The electric power industry is witnessing a sea change in how the grid works. With ambitious goals for decarbonization and current installations in some parts of the world providing 75%–90% instantaneous generation from renewables, the physics of the grid are shifting.
Today, most renewable generating sources, storage batteries, and a variety of electricity-powered devices like electric vehicles (EVs) connect to the grid using inverters. Inverters are programmable electronic equipment that mimic traditional grid-connected generators and devices in their operation. These are called “grid-following” inverters because, as the name implies, they simply follow the grid and inject power into it.
Under the existing framework for power system operations, automatic controllers respond to physical signals produced by spinning turbines. But grid-following inverter-based resources do not produce those same signals. And we already know that grid-following inverters may not behave correctly in a variety of circumstances. For example, they may cause installations to withdraw from the grid during faults or large changes in load, threatening an outage.[1] Are we reaching a tipping point when the 20th-century approach to controlling power on transmission and distribution networks is no longer ideal for 21st-century systems?
A group of power system experts from around the world debated this topic at the second general meeting of the Universal Interoperability of Grid-Forming Inverters Consortium (UNIFI).[2] With funding from a U.S. Department of Energy (DOE) grant, UNIFI participants have spent the past two years querying industry, constructing models, testing theories, and observing systems to understand the following:
- How quickly we could reach a very high penetration of renewables on our grids.
- What types of problems to anticipate.
- Whether and when we need a new generation of inverters — called “grid-forming” or GFM inverters — to ensure stability, optimal operations, and black start capability.[3]
- How to achieve interoperability among a wide array of devices that will connect to our future grid.
Image 1 — Participants at UNIFI General Meeting in Orlando, Florida, July 2023

UNIFI’s external advisory board, which includes experts from Europe, Asia, and the Americas, participated in the meeting to critique the project and help the consortium carry out its work. As a nontechnical guest at the meeting, I observed presentations and interviewed participants, and I noted that the idea of a tipping point came up frequently. Based on my lived experience as a Texas resident, I realize it is approaching quickly.
The Texas Tipping Point? Heat, Renewables, Outages, and New Rules
Heat
In 2023, Texans endured one of the hottest summers in recent memory. Day after day, temperatures exceeded 100 degrees Fahrenheit across much of the state. Demand for electricity broke records, then broke records again. On Aug. 1, 2023, for example, demand broke the previous August record by more than 5,000 MW, and then broke that record again on Aug. 7, then Aug. 9, then Aug. 10. And the Electric Reliability Council of Texas (ERCOT), which operates a grid that provides power to 90% of the state’s customers, met that demand with generation exceeding past amounts as well.

**WHAT THE TASK REQUIRES:** Carry the article on the changing power grid further, picking up right after its last sentence about ERCOT meeting record demand. You will not need the records for anything here.

Records drawn from a collection:
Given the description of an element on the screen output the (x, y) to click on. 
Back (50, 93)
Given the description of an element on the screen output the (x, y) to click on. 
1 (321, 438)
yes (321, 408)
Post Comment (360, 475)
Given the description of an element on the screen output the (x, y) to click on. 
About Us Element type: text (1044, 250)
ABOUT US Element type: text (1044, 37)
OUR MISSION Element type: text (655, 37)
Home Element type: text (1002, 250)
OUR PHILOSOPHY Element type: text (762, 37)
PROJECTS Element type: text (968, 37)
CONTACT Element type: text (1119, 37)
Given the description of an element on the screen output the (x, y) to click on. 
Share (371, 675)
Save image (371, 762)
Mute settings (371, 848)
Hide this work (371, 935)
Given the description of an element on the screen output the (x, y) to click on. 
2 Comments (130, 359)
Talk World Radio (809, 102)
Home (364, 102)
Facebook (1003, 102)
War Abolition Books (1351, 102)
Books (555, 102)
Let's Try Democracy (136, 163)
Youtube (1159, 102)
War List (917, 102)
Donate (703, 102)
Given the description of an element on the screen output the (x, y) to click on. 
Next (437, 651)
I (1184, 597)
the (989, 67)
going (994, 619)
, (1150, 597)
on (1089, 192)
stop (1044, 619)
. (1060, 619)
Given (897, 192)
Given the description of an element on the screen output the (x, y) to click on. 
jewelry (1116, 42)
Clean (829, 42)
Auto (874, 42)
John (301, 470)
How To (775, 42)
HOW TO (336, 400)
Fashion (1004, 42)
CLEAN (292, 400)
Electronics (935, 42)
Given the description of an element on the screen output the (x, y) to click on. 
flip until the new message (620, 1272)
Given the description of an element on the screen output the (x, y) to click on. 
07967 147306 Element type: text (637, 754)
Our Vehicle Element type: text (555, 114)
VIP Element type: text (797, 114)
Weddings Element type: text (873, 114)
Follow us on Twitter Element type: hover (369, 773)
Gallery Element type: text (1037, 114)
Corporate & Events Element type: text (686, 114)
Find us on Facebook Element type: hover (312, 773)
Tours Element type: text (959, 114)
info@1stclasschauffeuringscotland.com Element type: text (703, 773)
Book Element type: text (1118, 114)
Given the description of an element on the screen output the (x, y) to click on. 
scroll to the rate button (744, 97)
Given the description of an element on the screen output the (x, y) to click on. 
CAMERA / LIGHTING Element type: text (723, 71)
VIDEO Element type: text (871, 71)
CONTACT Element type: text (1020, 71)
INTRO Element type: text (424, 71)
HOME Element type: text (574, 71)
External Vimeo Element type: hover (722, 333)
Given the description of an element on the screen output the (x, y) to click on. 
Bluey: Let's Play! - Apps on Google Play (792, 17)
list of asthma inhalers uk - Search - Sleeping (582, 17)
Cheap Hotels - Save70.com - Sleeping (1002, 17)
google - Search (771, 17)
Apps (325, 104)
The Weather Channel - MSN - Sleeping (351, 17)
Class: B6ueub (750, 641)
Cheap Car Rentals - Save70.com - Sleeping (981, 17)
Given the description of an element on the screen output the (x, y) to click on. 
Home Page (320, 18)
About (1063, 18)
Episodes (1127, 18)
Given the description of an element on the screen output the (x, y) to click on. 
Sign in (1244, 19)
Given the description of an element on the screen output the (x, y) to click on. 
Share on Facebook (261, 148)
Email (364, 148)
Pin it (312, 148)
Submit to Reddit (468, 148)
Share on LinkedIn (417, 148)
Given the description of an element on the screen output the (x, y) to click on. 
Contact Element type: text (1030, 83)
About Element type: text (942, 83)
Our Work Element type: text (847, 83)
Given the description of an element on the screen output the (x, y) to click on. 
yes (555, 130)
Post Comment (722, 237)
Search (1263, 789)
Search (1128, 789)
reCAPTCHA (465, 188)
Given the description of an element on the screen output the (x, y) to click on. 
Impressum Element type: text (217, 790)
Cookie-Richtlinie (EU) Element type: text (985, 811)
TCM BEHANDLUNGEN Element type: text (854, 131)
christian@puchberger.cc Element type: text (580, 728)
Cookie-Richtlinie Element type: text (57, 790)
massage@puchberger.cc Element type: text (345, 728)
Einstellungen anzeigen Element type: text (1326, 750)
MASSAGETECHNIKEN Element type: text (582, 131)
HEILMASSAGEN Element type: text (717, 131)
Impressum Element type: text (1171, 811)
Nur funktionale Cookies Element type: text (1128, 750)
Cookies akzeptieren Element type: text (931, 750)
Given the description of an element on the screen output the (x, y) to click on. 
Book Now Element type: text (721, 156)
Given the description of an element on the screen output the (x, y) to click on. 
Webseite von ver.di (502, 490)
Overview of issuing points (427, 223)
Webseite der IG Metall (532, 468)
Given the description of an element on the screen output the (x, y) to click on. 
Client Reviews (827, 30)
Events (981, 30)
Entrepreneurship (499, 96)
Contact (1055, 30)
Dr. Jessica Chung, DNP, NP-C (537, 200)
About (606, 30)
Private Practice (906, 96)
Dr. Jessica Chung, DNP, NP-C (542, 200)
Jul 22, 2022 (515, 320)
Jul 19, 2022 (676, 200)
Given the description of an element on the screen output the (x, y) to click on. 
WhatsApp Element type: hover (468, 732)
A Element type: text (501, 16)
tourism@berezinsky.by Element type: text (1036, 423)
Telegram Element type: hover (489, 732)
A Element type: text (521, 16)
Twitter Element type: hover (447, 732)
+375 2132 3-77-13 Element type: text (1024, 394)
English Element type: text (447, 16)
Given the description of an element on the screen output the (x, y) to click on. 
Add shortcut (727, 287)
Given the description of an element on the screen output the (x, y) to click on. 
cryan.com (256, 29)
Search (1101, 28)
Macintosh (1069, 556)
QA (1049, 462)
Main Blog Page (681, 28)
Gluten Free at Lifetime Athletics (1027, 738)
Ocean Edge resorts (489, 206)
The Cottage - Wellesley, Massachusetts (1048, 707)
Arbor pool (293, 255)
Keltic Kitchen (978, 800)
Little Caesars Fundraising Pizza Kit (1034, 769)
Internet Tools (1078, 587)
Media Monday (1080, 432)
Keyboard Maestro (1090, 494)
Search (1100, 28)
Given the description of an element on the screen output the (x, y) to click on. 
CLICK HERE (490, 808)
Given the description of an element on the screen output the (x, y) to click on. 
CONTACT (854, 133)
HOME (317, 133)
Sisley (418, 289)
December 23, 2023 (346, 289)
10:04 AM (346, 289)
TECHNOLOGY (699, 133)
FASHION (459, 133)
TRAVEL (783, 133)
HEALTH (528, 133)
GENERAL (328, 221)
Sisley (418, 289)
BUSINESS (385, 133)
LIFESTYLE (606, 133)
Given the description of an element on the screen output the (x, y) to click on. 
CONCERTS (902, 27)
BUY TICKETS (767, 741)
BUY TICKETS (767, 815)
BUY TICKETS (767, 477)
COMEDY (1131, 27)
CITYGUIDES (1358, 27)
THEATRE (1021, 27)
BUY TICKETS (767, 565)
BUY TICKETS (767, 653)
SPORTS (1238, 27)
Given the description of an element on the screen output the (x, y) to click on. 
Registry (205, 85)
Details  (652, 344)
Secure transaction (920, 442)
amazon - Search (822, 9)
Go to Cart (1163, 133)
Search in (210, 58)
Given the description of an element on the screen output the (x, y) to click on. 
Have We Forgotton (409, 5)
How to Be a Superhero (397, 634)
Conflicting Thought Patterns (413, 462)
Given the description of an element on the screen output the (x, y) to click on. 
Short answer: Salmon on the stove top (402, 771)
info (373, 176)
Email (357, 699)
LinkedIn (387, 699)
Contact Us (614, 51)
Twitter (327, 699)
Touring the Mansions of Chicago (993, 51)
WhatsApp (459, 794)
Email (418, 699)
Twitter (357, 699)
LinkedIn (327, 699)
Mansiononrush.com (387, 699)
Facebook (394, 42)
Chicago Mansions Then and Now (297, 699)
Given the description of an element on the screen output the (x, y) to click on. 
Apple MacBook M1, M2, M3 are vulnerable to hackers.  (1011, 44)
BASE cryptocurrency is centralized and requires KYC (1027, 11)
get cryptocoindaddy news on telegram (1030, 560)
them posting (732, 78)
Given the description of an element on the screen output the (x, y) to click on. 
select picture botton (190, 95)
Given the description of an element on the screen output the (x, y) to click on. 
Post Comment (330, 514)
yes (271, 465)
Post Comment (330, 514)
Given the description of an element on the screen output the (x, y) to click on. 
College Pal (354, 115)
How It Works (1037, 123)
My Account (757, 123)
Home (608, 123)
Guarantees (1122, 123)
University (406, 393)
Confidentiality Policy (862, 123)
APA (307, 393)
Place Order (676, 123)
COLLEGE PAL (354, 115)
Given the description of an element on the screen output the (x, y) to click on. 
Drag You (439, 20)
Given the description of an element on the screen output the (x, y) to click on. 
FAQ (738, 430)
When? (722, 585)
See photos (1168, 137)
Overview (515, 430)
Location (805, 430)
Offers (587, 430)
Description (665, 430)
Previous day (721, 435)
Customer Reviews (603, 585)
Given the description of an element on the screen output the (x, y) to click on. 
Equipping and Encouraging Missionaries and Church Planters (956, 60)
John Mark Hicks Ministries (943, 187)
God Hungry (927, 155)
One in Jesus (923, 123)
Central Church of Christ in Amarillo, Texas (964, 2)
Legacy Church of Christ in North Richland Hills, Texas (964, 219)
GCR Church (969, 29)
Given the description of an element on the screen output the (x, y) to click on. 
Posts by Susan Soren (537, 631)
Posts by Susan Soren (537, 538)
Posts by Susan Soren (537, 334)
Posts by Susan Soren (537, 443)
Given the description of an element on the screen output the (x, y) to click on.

**WRITTEN ANSWER:**
Renewables
At the most recent UNIFI meeting, Ben Kroposki, organizational director of UNIFI and director of the Power Systems Engineering Center at the National Renewable Energy Laboratory, reported that the ERCOT grid has periodically hit more than 70% instantaneous generation by renewables. In other words, the penetration of renewables on the ERCOT grid is increasing rapidly, and wind and solar power — when available — are increasingly responsible for meeting peak load demands, especially in Texas’ hot weather. We are relying more and more on inverter-based resources in Texas.
Outages
The grid-following inverters that link renewables to the ERCOT network have failed on occasion. During the Odessa disturbance events in May 2021, June 2021, and June 2022, the Texas grid lost generation from solar installations when the control devices responded to faults elsewhere on the system. The inverters, acting as programmed, removed solar power from the grid, which was not the intended result.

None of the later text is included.